After incorporating recent moves in markets into Bank of America Merrill Lynch’s recession models, they’re now “flashing yellow,” according to economists at the firm including Michelle Meyer. And although a full-blown downturn remains unlikely for now, some indicators show that the probability of a recession has increased.
Stock market drops can poison the economy in two ways. First, by simply reducing household wealth on paper. Even when that doesn’t dent incomes, it can cause people to trim spending -- reducing revenue for companies. And businesses facing higher financing and refinancing costs might also cancel investment plans or even trim headcount to maintain profitability.
As Powell himself has noted, financial conditions, including equity and bond market prices, have tightened this year as markets have tumbled, but they’re still not seen as restrictive. Fed officials remain optimistic about the economy, lowering their forecast for next year to a still-solid 2.3 percent.
Turbulence in markets reflects a souring mood among business people and investors about growth, possibly influenced by concern about trade tensions, but neither that nor existing volatility are at a point where an economic impact is assured, Powell said. “The large effects would have to come from financial-market changes or losses of business confidence, and those are very difficult things to model,” he said at Wednesday’s press conference.

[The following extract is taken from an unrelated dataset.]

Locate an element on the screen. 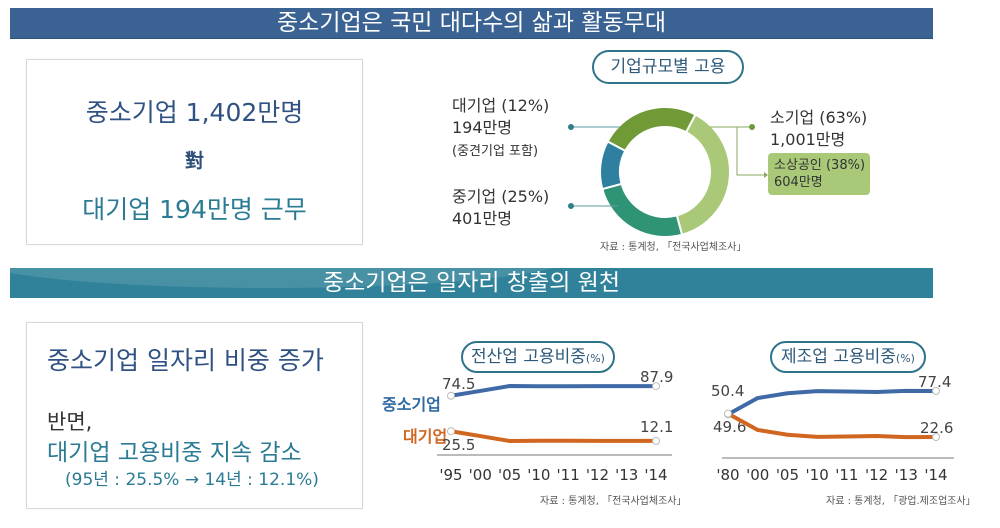  leader-arrow-micro is located at coordinates (766, 175).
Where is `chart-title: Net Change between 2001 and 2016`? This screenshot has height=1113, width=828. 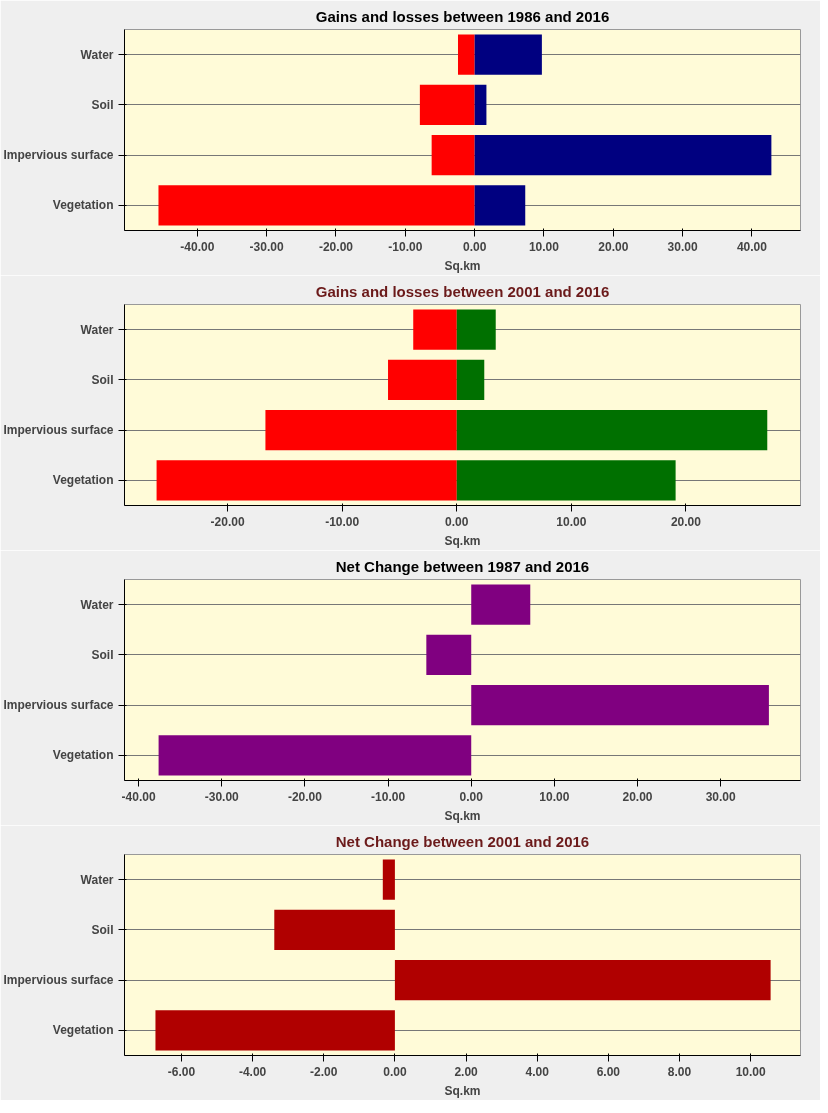 chart-title: Net Change between 2001 and 2016 is located at coordinates (462, 841).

Veneta Dimitrova, senior U.S. economist for Ned Davis Research, estimates that a 10 percent decline in inflation-adjusted household financial wealth in one period subtracts about 0.5 percent from real consumption growth in the subsequent period. Then there’s the psychological fallout from a market swoon that can affect people and firms not directly exposed to price movements in equity or debt.
That’s why economists keep an eye on gauges that track consumer and business confidence.

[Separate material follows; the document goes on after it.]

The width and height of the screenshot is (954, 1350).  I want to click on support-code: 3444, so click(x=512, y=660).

Consumer confidence and stocks are both whipped around by views on the economy, and the correlation between the two is notable. A mathematical process for calculating how much one set of data influences another shows that nearly half the percent changes in the sentiment gauge are explained by swings in stock prices over an annual basis.
At the moment, two closely watched measures remain strong. The University of Michigan Consumer Sentiment Index and the NFIB Small Business Optimism Index are not far off 10-year highs.
That’s no surprise, says BMO’s Lee, considering that the labor market continues to add jobs at a solid pace, with the unemployment rate at a 49-year low.
Still, the Fed needs to tread carefully and consider the possibility that investors are picking up signals of underlying weakness that haven’t yet showed up in the data. For Christopher Low, chief economist at FTN Financial, the Fed chairman was too dismissive of that risk on Wednesday.
“Market prices have meaning, reflecting supply and demand shifts realized and anticipated,” Low wrote in a note to clients Thursday. “Powell’s insistence that it’s just the stock market, and his implication that equity values are meaningless beyond their impact on wealth and future spending, smacks of denial.”
The S&P 500 Index of U.S. stocks is down 15 percent this quarter, on pace for its worst period since 2008. It’s clearly weighed down by the fading of fiscal stimulus in the U.S., a tightening Fed, slowing growth abroad and trade tensions.
Yet many U.S. indicators continue to reflect underlying economic strength. According to Mayank Seksaria, chief macro strategist at Macro Risk Advisors, markets are divorced from the economy.
He plots the S&P 500 against the Institute for Supply Management Manufacturing PMI -- which, standing above 59, still fits strongly in growth territory. The comparison shows the equity market is the most disconnected from the economy in 30 years.
So, who’s got it wrong?
“There’s an expression from the market that the price action gets it before the data,” said Quincy Krosby, chief market strategist at Prudential Financial Inc. “The big question really is, is this just a slowdown or is it something more dire such as a recession in the offing?”